Gather all lines in the entries below that include the word "photo".

Items from a data source
= = = =

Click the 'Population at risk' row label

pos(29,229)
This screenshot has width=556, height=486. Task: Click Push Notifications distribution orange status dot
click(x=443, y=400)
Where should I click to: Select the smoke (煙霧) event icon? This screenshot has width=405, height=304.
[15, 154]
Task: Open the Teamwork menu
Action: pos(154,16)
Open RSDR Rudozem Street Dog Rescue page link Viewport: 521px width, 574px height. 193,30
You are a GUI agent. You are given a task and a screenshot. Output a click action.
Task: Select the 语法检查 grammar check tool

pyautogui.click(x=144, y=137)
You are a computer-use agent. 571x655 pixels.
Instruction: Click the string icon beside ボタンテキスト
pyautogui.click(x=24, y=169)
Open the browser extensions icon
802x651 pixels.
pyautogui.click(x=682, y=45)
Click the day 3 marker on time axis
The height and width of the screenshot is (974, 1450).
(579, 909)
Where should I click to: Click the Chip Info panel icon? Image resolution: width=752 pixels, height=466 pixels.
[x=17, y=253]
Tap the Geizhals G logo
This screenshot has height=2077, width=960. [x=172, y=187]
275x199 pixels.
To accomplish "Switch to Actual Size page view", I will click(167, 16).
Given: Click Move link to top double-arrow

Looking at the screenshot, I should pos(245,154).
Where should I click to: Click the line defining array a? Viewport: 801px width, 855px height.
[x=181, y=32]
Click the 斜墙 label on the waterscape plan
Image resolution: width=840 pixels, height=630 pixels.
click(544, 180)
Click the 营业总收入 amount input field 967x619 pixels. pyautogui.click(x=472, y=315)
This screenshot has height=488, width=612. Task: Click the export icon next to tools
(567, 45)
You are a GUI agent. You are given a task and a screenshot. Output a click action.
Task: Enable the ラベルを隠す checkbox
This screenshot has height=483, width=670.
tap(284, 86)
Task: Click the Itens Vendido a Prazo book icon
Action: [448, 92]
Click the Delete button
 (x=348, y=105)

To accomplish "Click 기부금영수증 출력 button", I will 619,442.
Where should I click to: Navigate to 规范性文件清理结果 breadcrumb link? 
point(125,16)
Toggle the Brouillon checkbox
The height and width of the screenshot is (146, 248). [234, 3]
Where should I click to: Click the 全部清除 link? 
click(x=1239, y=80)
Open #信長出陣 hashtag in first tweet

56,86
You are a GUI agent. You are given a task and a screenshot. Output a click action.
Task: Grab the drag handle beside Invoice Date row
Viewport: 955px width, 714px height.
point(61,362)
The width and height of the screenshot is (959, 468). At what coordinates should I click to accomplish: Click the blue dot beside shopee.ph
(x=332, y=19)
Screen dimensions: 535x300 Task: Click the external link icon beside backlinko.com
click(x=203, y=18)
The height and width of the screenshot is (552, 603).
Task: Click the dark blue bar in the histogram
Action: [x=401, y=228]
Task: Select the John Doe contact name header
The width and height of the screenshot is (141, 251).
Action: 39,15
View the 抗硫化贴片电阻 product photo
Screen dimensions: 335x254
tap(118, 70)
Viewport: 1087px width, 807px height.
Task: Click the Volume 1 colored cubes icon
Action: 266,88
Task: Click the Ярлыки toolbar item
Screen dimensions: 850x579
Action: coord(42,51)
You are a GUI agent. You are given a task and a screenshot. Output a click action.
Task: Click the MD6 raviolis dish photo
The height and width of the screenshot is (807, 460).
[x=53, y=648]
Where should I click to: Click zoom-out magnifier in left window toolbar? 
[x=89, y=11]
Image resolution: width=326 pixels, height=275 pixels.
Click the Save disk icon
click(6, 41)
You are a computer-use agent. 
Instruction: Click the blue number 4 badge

= = = =

_Answer area_:
View the 抗硫化贴片电阻 product photo
Task: Click the MD6 raviolis dish photo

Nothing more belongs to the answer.